**** Records for this exercise

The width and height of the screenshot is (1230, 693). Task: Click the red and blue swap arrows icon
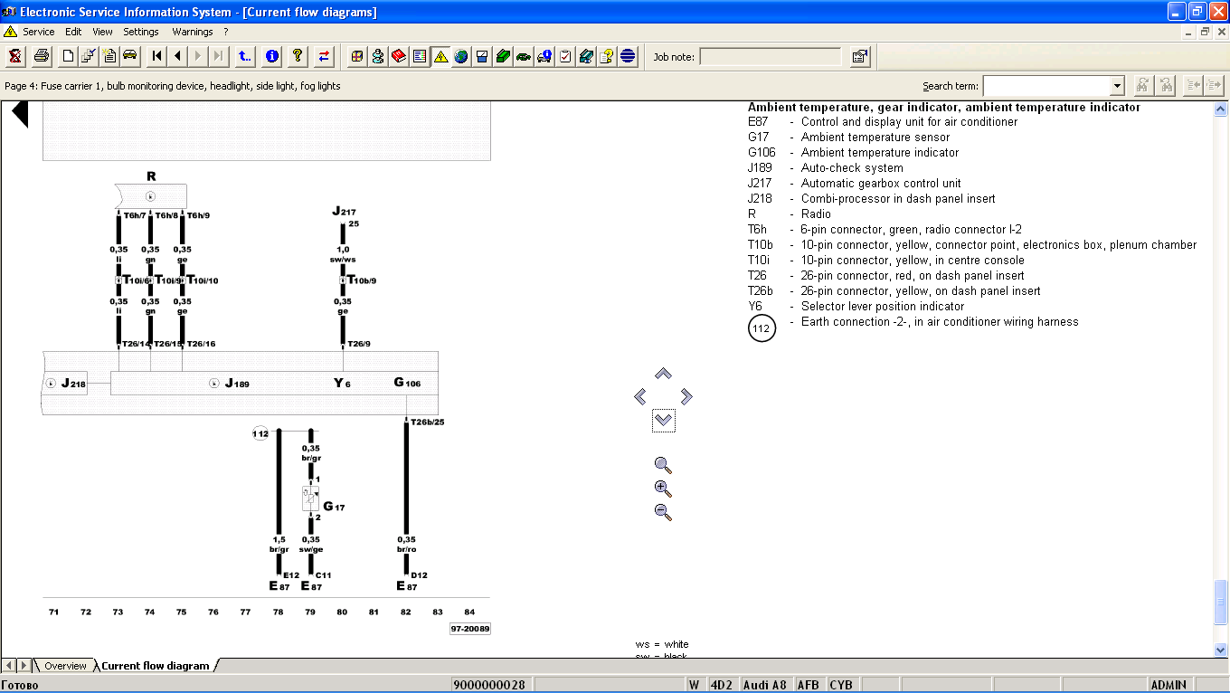pos(324,56)
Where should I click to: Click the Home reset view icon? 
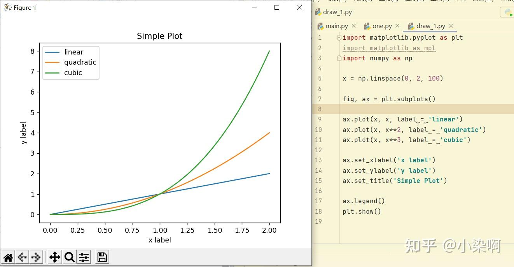8,257
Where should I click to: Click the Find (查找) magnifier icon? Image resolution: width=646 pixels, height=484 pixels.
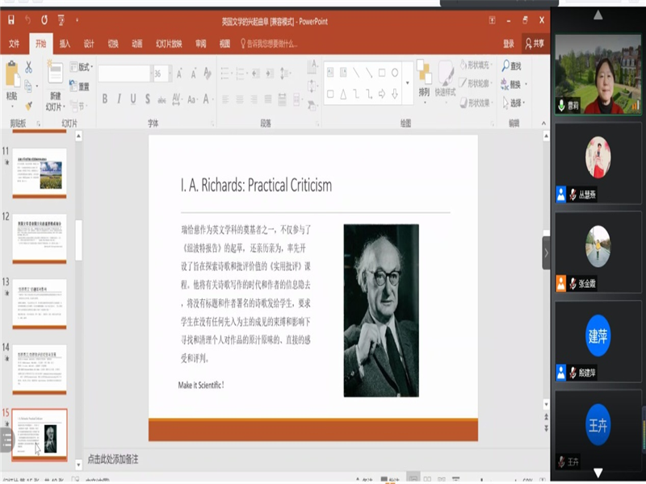(x=505, y=66)
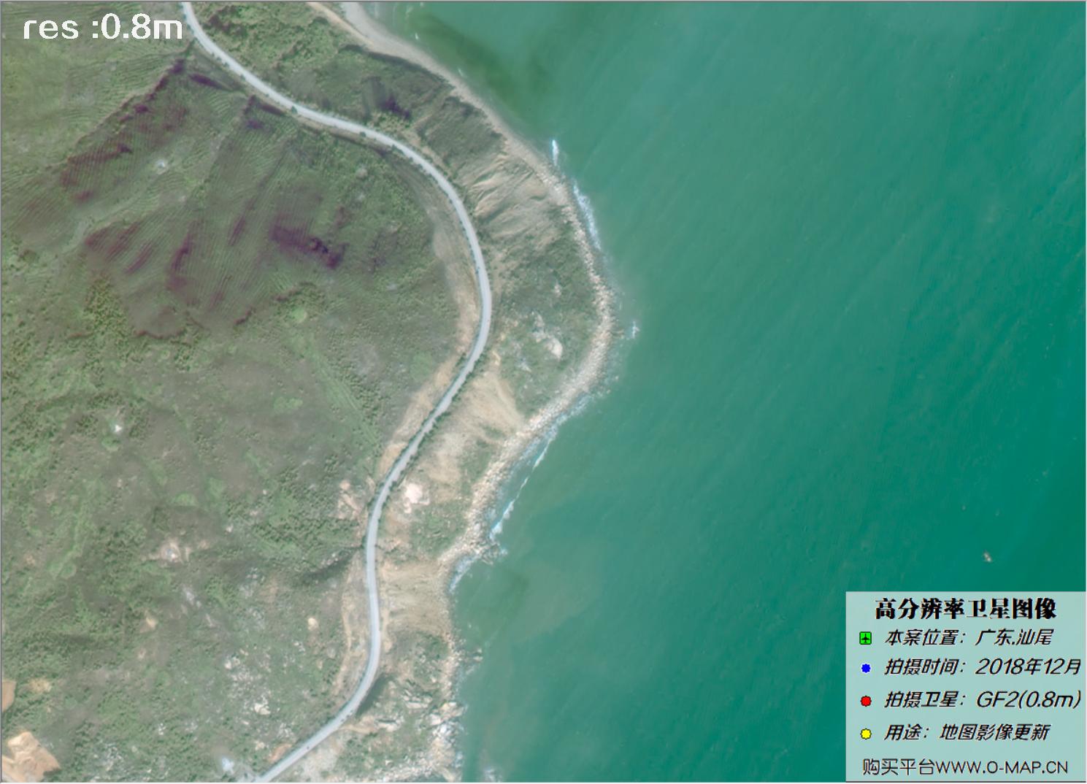This screenshot has height=784, width=1087.
Task: Click the res :0.8m resolution label
Action: [103, 28]
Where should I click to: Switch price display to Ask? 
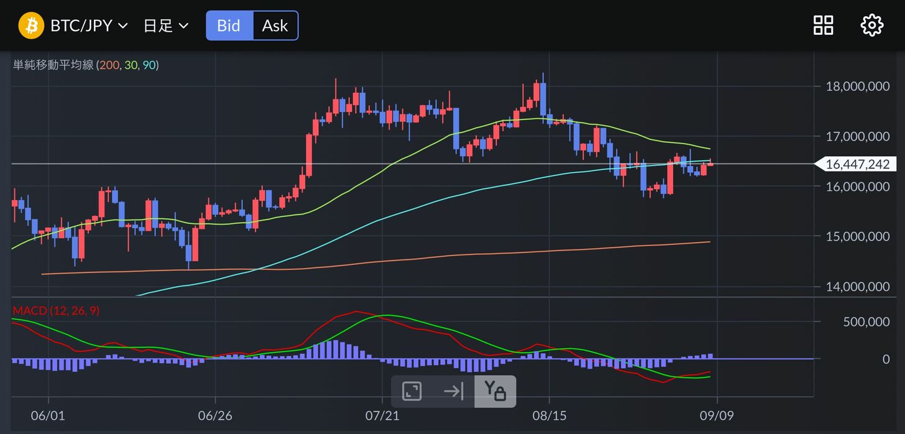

********

Task description →
With images omitted, output the data exactly as given.

Response area →
The width and height of the screenshot is (1230, 693). Task: Click the red and blue swap arrows icon
pos(324,56)
Where should I click to: Click the Home reset view icon? 
8,257
Where should I click to: Click the Find (查找) magnifier icon? Image resolution: width=646 pixels, height=484 pixels.
(x=505, y=66)
This screenshot has height=784, width=1087.
Task: Click the res :0.8m resolution label
Action: [103, 28]
Where should I click to: Switch price display to Ask? 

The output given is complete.